**ИСХОДНЫЙ ТЕКСТ:**
Так, профессор Квентин Белл пишет в своем труде Кризис гуманитарной культуры (1964, издание Дж. Ф. Пламба), в главе Изобразительное искусство: «В 1914 году все художники, причастные к «кубизму», «футуризму», «модернизму», огульно зачислялись в разряд кривляк и шарлатанов. Живописцы и скульпторы, пользовавшиеся уважением почтенной публики, находились в оппозиции к радикальным новациям. На их стороне было все — деньги, влияние, патронаж. Сегодня, можно сказать, ситуация сменилась на противоположную. Такие общественные институты, как Совет по делам искусств, Британский совет, радио и телевидение, крупный бизнес, пресса, церковь, кино, реклама, — все встали на защиту того, что по недоразумению продолжают называть нонконформистским искусством… Ныне публика — во всяком случае, та ее наиболее влиятельная и обширная часть, от которой зависит ход дела, — принимает все… И никакая эксцентрическая выходка уже не возмутит и даже не удивит критику». А вот свидетельство с другого берега Атлантики, принадлежащее г-ну Гарольду Розенбергу — весьма влиятельному поборнику современного американского искусства, изобретателю термина «живопись действия». В статье, опубликованной в Нью-Йоркере от 6 апреля 1963 года, он сравнивает реакцию посетителей первой выставки авангардистского искусства, состоявшейся в Нью-Йорке в 1913 году — Армори Шоу, — с психологией нынешней публики, точнее — той ее части, которую он называет «авангардной аудиторией»:

«Авангардная аудитория открыта ко всему. Ее деятельные представители — кураторы, директора музеев, преподаватели, дилеры — ретиво устремляются на организацию выставок и успевают изготовить сопроводительные буклеты с броскими названиями еще до того, как просохнет краска на холстах и затвердеет глина скульптурных моделей. Объединившиеся критики прочесывают мастерские с деловитостью первоклассных разведчиков, получивших задание отловить перспективные образцы современного искусства и создать им репутацию. Историки искусства стоят наготове с блокнотами и фотоаппаратами, дабы ни одна мелочь не укрылась от будущих поколений. Традиция новизны затмила все прочие традиции, отбросив их на уровень неинтересных банальностей».

**ЗАДАНИЯ:**
[A] Изобретателем какого термина назван Гарольд Розенберг в тексте о современном искусстве?
[B] Допишите следующую часть текста о современном искусстве.
Материал здесь никакой роли не играет.

**СОДЕРЖИМОЕ НАБОРА ДАННЫХ:**
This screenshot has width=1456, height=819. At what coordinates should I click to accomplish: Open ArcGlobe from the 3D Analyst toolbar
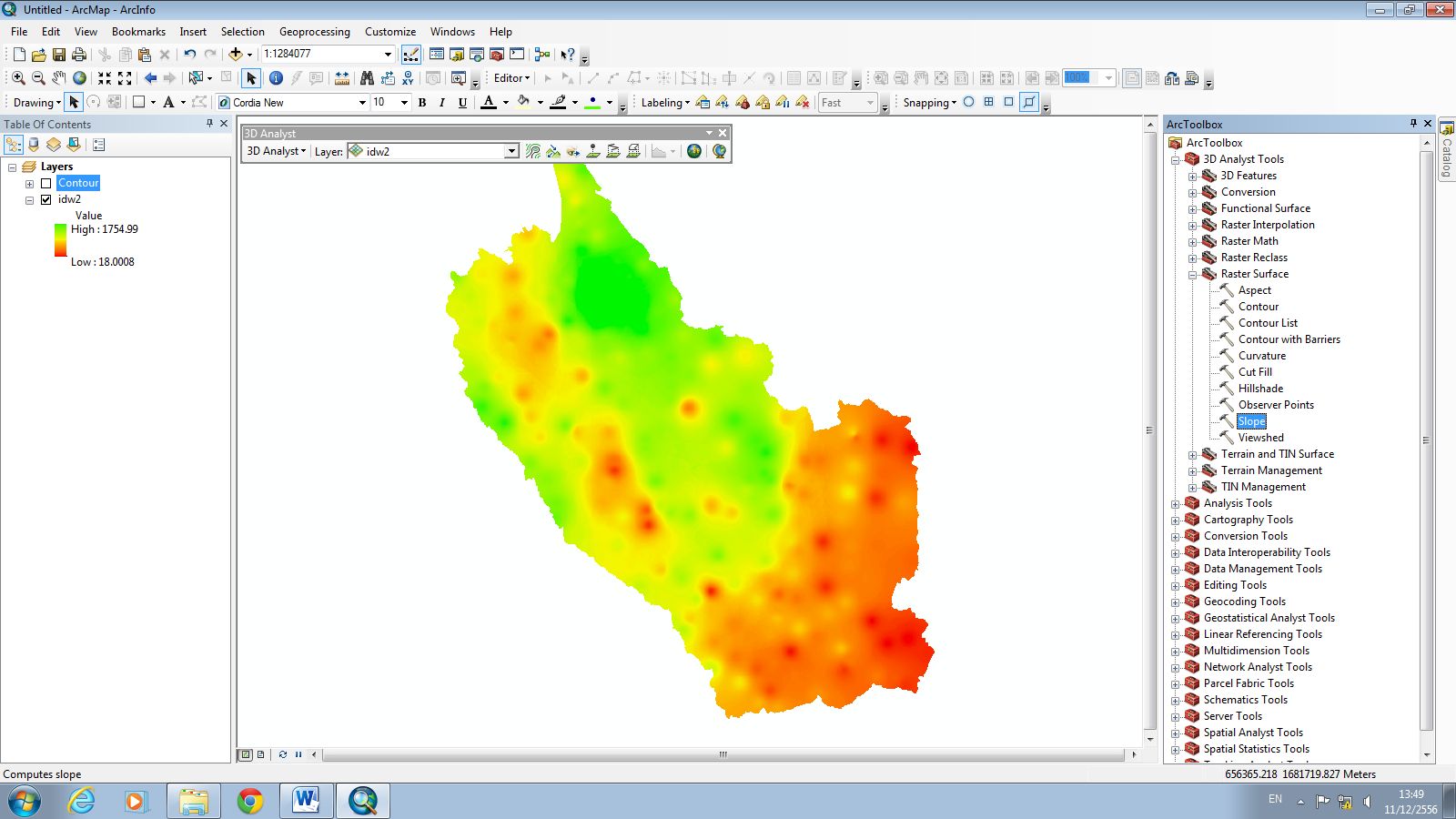click(718, 151)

**ОТВЕТЫ НА ЗАДАНИЯ:**
[A] Термина «живопись действия».

[B]
Г-н Розенберг безусловно прав в своем предположении, что историки искусства несут свою долю ответственности за сложившуюся ситуацию. Думаю, что искусствовед, взявший на себя труд написания истории искусства, особенно современного искусства, должен всерьез задуматься о побочных последствиях своей деятельности. В своем Введении я коснулся одного из возможных вредоносных последствий популярного изложения, волей-неволей потворствующего соблазнам высокоумных разглагольствований об искусстве. Однако такое искажение в сознании покажется ничтожным в сравнении с опасностью ложного заключения, будто в искусстве главное — перемены и новизна. Повышенный интерес к переменам ускоряет их ход до головокружительной скачки. Но было бы несправедливо винить во всем искусствоведов. Ведь нынешний всплеск интереса к искусству — во всех его положительных и отрицательных проявлениях — проистекает из многих факторов, изменивших положение искусства и его творцов в нашем обществе и привлекших к нему особое внимание. Перечислю некоторые из них.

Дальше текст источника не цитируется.